Ein Blick auf die Neustrelitzer Tanzkompanie öffnet da schon eher die Augen: so muss man Theater machen! Mit Herzblut, Seele, immer bereit, über Grenzen zu gehen. Aber, über so etwas wird Joachim Künmritz wohl nur müde lächeln...
Presseschau Mecklenburg-Vorpommern: immer unverständlicher
Tja, sehr schade für Rostock und MV, dass der kleinste gemeinsame Nenner Kümmritz heißt.
Dass bessere Kunst in Rostock unter Latchinian nicht mehr Zuschauer bedeutete, gibt leider Kümmritz recht - scheinbar. Dabei setzt Kümmritz in Rostock nur auf Bewährtes, also das Durchschnittlichere aus der Latchinian - Ära, also Wiederaufnahmen, ohne wesentliche Veränderungen von dessen Spielplanungen. Da wäre mir das Original weiter lieber gewesen. Latchinians Entlassung wird immer unverständlicher.
Aber was aus den 4 Sparten werden wird, welche Latchinian knapp retten konnte, gegen Rosinskis Übergriff, das wird die Wahrheit über Kümmritz zu Tage fördern. Ob da Berlinern und Rumgekumpele und Gewurschtel reichen wird?
Presseschau Mecklenburg-Vorpommern: der Überbau fehlt
Im Artikel treffend beschrieben: "Es ist nicht ganz fair, die Theaterlandschaft Mecklenburg-Vorpommerns im Sommer zu bereisen. Der reguläre Betrieb pausiert. Es ist die Zeit der Touristen-Festspiele." Beobachtet man die Spielpläne ganzjährig, so finden sich da schon auch Stücke, die auf den ersten Blick nicht primär der seichten Unterhaltung dienen.
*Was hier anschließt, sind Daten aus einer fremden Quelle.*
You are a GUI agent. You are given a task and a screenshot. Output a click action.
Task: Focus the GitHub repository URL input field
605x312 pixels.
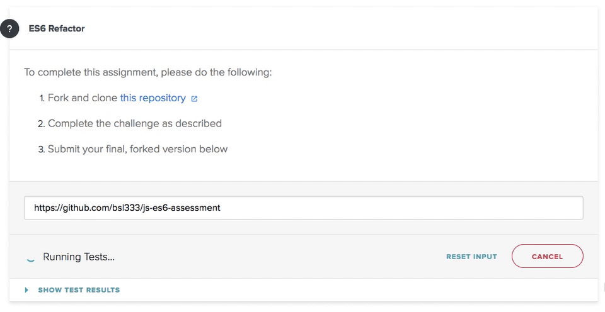303,208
Aber ja, die Haltung... Die fehlt. Der dramaturgisch inhaltliche Überbau fehlt. Wo soll er auch herkommen, wenn die "großen" Intendanten gar nichts anderes als ihre Häuser kennen? Es geht auch anders.

Doch der Blick über den Tellerrand?! Nun ja.

Die Zuschüsse seit den 90ern unverändert? Klar kann man am Theater sparen. Also: Weg mit den Denkern. Weg mit den Dramaturgen. Die Theater sind ausgeblutet. Der Betrieb wird zwar am Laufen gehalten, aber zum reflektierenden Innehalten stehen doch gar keine Ressourcen bereit.

Der Mut der Politik zum Risiko fehlt. Lasst doch mal jemanden machen. Auch Scheitern. Nicht: "Die können das, weil sie das schon seit 30 Jahren machen." Man kann Dinge auch mal anders machen, neu machen.